- Born: Katherine Frances Stewart 6 April 1909 Kensington, London
- Died: 9 July 1998 (aged 89) Westminster, London, England
- Other name: Kit Russell
- Education: Downe House School
- Alma mater: London School of Economics
- Occupations: Social worker university teacher
- Years active: 1931–1976
- Spouse: Sheridan Russell ​ ​(m. 1957; died 1991)​

= Katherine Russell (social worker) =

Katherine Frances Russell (6 April 1909 – 9 July 1998) was an English social worker and university teacher. She began working as a volunteer for the Time and Talents settlement in Bermondsey and supported families affected by illness, poverty, slum housing and overcrowding. Russell was employed as the community service organiser on Lewisham's Honor Oak housing estate in 1937 and became the warden of the mixed-sex Archers Youth Centre in Southampton during the Second World War. She was appointed the chief administrator of five one-year emergency courses run by the Institute of Almoners in 1945 before becoming a practical work organiser and then as a senior lecturer of the London School of Economics (her alma mater) from 1949 to 1973. Russell was appointed Officer of the Order of the British Empire in 1976.
....
- Exercise aim
Give again, word for word, the part of the Katherine Russell text that opens with the words containing "Katherine Frances Russell" and closes with "Empire in 1976.". The items after this text are separate material.

- Data for analysis
....
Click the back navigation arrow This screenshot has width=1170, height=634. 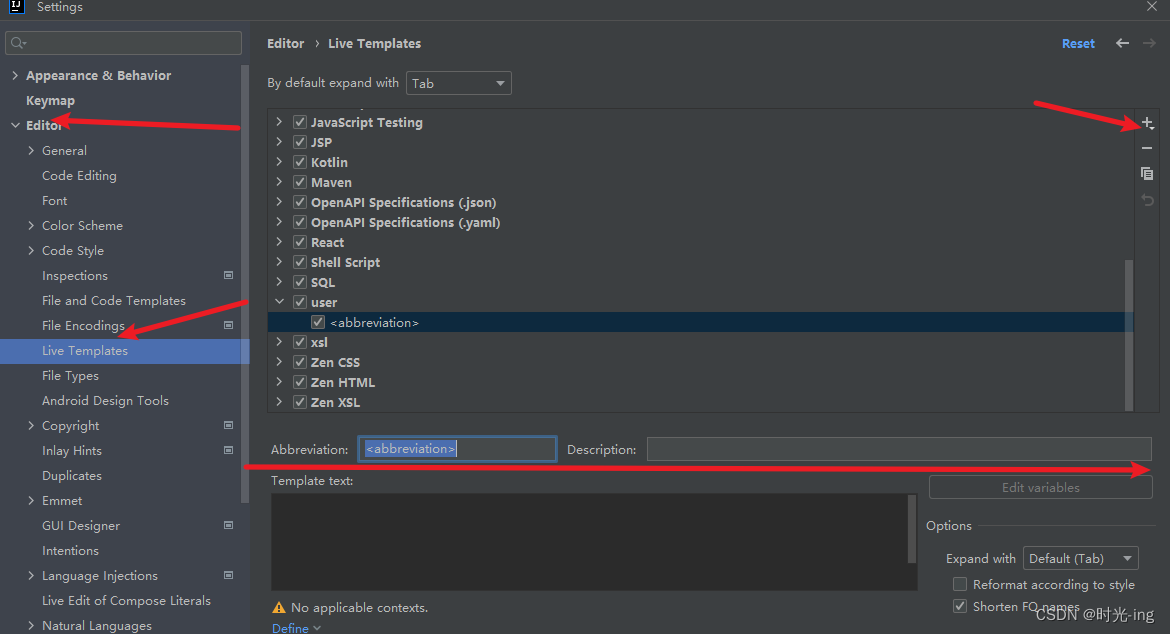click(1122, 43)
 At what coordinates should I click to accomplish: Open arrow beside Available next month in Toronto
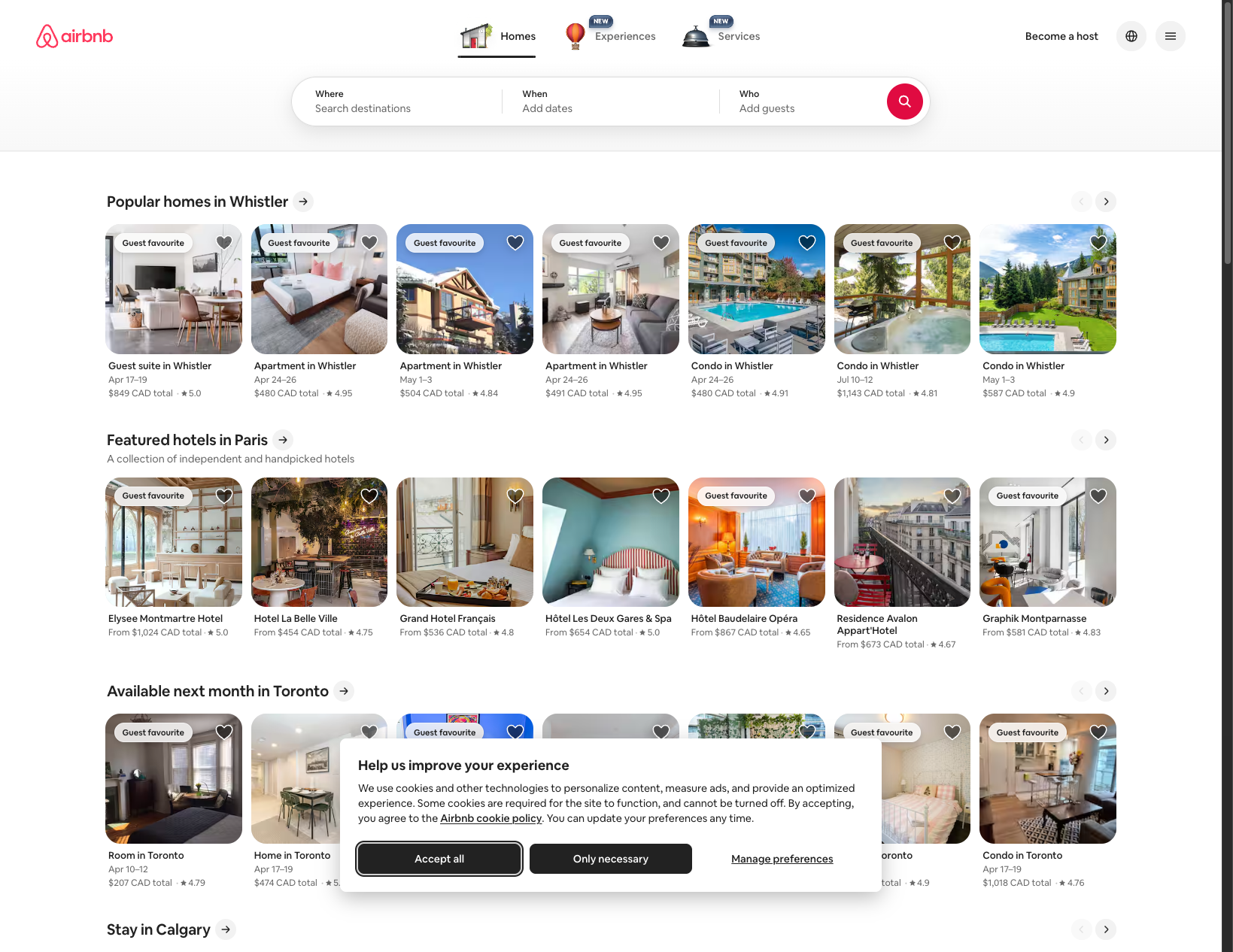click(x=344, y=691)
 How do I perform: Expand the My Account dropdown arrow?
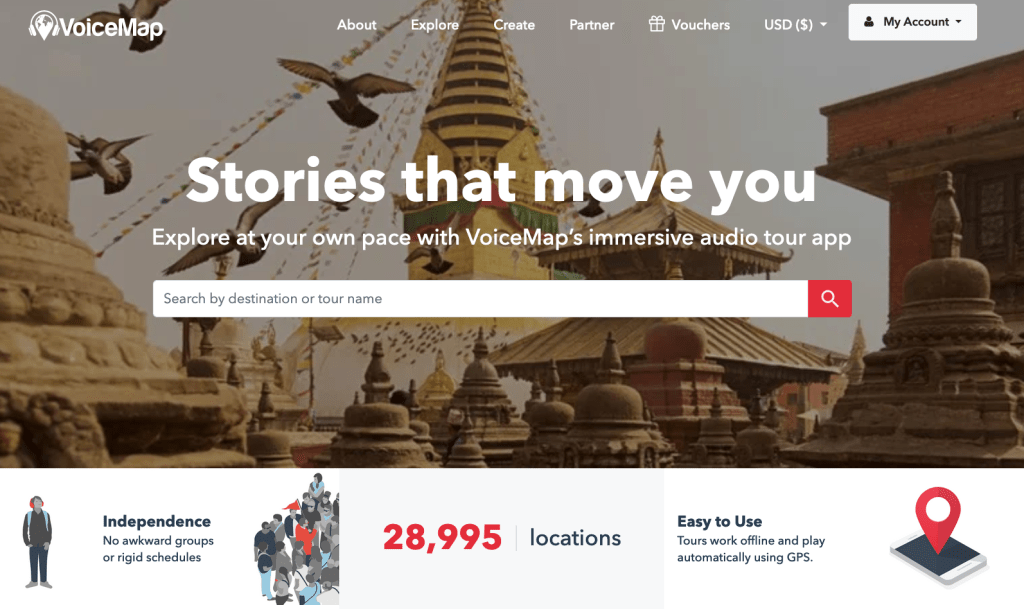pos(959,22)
....
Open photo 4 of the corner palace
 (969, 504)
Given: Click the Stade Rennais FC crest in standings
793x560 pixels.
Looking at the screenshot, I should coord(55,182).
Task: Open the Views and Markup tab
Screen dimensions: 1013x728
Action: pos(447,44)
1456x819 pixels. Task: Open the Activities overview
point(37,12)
....
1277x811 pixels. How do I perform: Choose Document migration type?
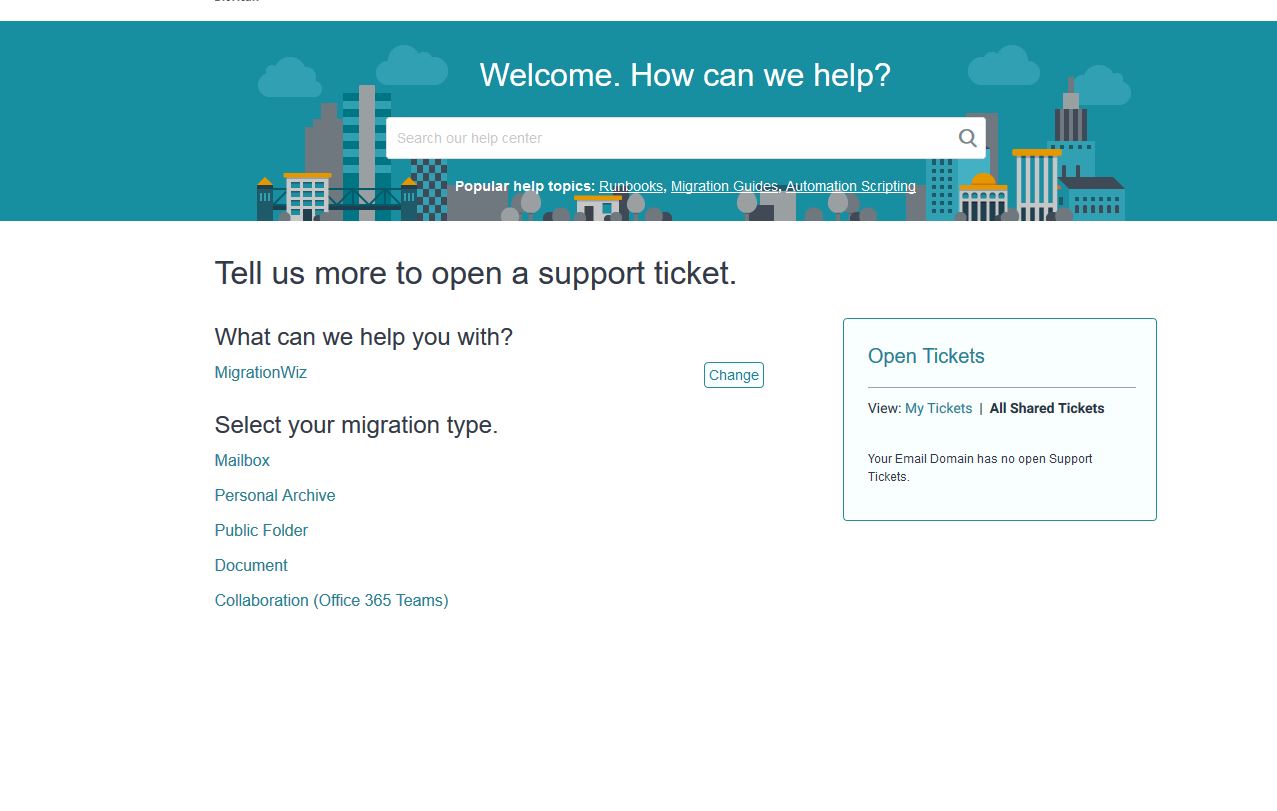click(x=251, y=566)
....
- Answer for this exercise
Katherine Frances Russell (6 April 1909 – 9 July 1998) was an English social worker and university teacher. She began working as a volunteer for the Time and Talents settlement in Bermondsey and supported families affected by illness, poverty, slum housing and overcrowding. Russell was employed as the community service organiser on Lewisham's Honor Oak housing estate in 1937 and became the warden of the mixed-sex Archers Youth Centre in Southampton during the Second World War. She was appointed the chief administrator of five one-year emergency courses run by the Institute of Almoners in 1945 before becoming a practical work organiser and then as a senior lecturer of the London School of Economics (her alma mater) from 1949 to 1973. Russell was appointed Officer of the Order of the British Empire in 1976.